Instructions for the task: Wherever the line with "Select the AMMINISTRATIVE 2026 pill badge" sits in the listing below, transcribe from it up to and including the line with "The image size is (980, 467).", exactly, and leave the remaining lines out.

Record extracts:
== Segment start ==

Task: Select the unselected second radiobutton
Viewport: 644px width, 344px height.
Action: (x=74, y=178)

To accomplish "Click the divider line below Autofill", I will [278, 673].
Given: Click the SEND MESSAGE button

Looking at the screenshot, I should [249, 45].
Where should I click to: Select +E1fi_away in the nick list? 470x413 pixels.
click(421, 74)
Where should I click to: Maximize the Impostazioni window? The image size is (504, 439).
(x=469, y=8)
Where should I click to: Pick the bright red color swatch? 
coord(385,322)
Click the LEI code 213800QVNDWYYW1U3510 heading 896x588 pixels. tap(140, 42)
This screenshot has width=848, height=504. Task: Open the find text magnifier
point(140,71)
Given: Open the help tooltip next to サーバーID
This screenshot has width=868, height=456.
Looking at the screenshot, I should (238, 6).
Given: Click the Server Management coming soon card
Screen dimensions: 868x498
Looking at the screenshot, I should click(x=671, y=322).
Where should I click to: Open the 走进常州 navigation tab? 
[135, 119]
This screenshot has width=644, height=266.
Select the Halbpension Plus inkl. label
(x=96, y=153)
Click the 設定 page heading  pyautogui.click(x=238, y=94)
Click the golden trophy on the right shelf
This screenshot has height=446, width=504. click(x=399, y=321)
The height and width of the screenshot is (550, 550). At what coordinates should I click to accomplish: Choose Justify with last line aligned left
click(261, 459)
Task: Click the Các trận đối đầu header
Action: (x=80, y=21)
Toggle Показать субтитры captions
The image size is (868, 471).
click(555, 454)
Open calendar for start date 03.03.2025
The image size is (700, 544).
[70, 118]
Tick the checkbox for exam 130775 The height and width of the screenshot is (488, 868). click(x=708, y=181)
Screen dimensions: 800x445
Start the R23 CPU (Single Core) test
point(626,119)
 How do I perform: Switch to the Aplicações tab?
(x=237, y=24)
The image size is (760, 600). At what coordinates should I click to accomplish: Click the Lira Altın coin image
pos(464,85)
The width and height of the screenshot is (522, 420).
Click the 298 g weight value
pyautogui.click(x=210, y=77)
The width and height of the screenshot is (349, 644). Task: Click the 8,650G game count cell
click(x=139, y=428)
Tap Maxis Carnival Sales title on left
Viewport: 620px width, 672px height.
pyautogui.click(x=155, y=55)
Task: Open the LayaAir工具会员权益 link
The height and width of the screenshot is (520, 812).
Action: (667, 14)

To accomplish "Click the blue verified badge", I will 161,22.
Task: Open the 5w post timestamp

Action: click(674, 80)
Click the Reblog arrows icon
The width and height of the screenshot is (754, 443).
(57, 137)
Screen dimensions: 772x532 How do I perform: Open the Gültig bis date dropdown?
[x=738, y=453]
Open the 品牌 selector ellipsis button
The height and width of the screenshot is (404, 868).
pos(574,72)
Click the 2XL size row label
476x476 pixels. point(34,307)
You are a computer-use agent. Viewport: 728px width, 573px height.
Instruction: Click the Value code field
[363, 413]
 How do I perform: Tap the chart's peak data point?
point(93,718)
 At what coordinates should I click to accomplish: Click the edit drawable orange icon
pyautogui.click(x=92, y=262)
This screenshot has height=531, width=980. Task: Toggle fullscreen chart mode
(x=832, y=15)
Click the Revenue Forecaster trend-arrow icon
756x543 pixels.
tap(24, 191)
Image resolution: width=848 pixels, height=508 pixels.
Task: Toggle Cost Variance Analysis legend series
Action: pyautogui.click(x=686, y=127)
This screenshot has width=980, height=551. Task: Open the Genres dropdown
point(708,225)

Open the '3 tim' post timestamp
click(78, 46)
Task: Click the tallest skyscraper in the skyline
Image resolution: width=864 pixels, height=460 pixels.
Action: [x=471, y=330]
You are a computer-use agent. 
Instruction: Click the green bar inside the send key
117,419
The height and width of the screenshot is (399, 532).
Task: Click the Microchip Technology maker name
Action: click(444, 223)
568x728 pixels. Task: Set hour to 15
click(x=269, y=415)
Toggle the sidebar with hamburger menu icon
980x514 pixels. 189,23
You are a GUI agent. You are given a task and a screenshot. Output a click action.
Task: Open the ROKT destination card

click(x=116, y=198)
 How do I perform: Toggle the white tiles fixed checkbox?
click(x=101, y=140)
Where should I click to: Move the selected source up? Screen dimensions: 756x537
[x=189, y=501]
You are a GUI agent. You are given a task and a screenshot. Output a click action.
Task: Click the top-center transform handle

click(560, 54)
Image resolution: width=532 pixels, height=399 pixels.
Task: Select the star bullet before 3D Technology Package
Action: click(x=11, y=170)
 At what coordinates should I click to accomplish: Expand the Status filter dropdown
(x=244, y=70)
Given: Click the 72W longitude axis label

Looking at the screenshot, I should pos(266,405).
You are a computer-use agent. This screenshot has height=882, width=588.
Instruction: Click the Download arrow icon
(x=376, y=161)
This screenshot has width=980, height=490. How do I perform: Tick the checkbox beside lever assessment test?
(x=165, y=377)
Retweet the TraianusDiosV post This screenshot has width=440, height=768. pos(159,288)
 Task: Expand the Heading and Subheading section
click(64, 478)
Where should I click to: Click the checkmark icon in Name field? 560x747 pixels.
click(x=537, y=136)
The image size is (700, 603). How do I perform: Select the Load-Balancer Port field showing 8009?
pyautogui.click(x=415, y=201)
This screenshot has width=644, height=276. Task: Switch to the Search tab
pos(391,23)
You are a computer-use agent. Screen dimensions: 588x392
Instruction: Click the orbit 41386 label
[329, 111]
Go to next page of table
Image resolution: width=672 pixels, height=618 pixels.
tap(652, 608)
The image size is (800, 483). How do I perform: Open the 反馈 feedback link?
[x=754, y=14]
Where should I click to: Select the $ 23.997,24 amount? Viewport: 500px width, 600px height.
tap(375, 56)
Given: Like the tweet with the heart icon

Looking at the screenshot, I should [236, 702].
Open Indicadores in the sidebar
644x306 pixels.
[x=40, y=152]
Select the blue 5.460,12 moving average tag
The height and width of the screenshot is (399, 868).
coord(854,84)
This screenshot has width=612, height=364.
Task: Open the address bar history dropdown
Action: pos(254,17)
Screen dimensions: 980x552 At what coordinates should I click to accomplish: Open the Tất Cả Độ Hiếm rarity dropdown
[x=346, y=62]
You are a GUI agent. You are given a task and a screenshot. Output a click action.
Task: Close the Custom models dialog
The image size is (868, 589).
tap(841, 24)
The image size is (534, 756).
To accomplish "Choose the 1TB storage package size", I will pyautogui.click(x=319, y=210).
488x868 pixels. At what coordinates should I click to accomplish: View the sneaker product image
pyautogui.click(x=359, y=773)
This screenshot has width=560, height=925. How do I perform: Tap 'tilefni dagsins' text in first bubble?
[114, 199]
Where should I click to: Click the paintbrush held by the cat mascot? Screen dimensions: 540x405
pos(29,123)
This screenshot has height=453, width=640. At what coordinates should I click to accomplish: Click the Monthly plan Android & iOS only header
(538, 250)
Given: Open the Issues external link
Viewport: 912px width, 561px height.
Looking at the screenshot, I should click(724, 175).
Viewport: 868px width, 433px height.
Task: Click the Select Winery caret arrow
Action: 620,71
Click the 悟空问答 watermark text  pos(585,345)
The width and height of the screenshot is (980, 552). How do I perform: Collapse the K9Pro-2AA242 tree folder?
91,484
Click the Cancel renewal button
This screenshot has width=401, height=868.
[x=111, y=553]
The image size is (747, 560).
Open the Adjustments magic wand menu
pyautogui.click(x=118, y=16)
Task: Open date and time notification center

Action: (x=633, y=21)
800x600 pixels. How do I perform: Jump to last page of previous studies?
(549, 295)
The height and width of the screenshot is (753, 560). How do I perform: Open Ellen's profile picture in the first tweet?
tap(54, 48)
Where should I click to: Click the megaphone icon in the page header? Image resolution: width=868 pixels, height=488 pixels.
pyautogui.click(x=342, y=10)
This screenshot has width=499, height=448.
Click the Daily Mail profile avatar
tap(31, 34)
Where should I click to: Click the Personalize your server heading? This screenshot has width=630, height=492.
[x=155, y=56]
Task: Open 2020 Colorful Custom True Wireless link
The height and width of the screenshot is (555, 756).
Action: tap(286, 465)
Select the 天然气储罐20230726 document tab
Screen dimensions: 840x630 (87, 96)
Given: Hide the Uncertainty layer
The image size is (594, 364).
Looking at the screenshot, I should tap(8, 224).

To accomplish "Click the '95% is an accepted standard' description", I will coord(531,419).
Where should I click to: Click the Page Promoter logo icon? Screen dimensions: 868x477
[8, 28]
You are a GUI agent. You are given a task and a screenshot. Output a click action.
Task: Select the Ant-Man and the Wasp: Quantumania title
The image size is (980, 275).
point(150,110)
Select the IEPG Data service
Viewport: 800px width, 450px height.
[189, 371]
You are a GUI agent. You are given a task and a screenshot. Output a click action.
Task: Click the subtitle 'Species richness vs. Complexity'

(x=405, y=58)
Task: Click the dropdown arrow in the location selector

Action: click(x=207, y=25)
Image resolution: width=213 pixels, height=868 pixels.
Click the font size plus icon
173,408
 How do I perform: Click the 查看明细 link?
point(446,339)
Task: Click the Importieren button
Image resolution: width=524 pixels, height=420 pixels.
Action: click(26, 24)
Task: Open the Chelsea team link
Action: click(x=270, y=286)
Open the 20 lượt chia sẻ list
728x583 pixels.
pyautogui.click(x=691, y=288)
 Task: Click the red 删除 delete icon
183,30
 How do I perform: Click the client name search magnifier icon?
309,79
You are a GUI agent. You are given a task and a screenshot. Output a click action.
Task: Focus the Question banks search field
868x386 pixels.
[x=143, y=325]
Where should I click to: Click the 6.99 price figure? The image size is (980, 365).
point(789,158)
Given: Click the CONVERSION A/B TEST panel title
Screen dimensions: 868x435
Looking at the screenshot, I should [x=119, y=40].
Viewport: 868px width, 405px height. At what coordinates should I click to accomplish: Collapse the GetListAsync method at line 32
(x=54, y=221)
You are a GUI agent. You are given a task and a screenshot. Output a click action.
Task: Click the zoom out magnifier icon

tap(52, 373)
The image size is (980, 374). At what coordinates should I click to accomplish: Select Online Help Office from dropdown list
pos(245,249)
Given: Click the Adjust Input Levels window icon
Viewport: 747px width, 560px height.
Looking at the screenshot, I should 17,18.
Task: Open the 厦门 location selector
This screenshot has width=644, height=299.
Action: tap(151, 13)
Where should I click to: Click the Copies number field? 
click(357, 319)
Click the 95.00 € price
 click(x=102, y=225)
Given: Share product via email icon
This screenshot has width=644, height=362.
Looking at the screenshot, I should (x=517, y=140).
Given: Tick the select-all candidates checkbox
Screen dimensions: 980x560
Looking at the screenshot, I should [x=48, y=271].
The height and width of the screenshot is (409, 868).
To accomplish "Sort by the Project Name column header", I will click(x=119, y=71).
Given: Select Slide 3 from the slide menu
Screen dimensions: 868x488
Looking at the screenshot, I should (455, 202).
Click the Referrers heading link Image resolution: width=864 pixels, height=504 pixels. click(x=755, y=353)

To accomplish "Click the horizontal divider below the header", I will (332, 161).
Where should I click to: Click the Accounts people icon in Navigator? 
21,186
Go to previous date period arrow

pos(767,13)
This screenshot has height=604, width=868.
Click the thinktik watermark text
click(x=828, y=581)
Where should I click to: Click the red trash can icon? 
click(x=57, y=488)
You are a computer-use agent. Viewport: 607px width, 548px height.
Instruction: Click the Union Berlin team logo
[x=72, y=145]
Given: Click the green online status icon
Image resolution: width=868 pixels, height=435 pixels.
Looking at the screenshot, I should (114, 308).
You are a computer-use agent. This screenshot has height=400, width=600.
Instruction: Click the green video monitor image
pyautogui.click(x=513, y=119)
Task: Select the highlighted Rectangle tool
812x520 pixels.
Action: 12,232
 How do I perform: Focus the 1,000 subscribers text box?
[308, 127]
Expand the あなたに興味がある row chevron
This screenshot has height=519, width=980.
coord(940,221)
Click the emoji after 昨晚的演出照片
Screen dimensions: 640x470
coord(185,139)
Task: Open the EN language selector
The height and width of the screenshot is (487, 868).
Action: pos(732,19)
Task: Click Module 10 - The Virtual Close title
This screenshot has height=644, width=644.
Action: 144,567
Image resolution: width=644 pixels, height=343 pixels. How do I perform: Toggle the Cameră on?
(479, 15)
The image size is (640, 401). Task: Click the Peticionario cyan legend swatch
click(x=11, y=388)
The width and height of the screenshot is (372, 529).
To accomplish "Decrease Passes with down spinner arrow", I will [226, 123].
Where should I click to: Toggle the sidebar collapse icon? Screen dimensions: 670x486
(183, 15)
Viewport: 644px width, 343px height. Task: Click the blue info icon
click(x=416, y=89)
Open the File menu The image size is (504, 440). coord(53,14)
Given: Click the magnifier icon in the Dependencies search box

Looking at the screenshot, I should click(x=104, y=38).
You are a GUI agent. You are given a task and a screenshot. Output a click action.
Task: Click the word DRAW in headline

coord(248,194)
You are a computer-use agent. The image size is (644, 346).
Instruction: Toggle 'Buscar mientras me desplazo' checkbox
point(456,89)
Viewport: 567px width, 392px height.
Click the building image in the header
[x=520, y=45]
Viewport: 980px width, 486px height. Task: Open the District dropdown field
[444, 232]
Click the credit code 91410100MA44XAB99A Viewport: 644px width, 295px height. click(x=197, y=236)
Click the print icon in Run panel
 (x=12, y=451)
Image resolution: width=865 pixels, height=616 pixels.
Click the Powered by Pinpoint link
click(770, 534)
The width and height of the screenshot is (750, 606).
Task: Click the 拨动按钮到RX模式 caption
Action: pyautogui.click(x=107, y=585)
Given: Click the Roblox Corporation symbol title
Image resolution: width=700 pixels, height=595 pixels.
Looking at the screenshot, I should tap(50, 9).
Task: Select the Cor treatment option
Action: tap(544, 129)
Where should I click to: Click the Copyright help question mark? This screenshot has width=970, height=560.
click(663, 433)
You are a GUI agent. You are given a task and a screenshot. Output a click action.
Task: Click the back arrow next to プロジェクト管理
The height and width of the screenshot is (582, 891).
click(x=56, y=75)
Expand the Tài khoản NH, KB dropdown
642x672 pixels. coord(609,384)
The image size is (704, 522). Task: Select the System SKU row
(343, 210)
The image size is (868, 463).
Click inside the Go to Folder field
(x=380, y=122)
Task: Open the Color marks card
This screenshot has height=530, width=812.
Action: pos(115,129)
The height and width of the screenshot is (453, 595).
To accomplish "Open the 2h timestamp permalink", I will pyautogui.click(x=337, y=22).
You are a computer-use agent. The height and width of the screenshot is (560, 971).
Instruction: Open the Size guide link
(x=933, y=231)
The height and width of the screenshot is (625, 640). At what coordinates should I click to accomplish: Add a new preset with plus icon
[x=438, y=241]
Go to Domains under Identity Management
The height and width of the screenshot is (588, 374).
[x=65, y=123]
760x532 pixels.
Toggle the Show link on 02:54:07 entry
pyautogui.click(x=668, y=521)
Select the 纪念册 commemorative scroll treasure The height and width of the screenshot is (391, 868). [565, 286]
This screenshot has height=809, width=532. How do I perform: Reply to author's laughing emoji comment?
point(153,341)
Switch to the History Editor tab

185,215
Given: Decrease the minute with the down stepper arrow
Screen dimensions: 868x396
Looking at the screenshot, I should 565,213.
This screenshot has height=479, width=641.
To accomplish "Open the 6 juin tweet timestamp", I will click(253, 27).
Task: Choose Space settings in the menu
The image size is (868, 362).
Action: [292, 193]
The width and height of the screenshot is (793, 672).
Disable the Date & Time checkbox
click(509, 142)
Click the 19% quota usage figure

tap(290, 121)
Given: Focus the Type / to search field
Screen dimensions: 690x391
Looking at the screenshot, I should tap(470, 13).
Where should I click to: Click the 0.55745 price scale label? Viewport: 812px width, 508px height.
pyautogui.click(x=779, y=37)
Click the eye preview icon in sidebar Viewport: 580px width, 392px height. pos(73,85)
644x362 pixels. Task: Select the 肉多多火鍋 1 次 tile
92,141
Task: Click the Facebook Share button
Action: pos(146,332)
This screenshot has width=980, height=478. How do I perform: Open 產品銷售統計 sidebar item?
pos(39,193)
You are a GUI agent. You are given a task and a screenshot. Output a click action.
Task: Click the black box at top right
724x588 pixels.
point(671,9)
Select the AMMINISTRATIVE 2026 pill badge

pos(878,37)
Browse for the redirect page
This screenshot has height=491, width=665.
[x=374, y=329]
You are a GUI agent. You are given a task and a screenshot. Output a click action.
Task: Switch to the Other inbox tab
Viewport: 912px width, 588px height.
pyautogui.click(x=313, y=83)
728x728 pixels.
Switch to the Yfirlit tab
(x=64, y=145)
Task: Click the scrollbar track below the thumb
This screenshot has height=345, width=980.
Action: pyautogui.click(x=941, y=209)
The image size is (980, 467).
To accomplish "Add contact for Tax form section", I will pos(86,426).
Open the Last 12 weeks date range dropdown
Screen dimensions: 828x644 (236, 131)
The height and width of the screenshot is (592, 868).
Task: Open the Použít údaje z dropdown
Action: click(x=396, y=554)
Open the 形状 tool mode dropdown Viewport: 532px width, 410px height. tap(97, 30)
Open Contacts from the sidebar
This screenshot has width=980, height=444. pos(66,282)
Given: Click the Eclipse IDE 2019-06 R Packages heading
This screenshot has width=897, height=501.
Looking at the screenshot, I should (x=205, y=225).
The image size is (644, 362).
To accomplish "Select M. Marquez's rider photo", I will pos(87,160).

== Segment end ==

Response below:
Select the AMMINISTRATIVE 2026 pill badge

pos(878,37)
Browse for the redirect page
This screenshot has height=491, width=665.
[x=374, y=329]
You are a GUI agent. You are given a task and a screenshot. Output a click action.
Task: Switch to the Other inbox tab
Viewport: 912px width, 588px height.
pyautogui.click(x=313, y=83)
728x728 pixels.
Switch to the Yfirlit tab
(x=64, y=145)
Task: Click the scrollbar track below the thumb
This screenshot has height=345, width=980.
Action: pyautogui.click(x=941, y=209)
The image size is (980, 467).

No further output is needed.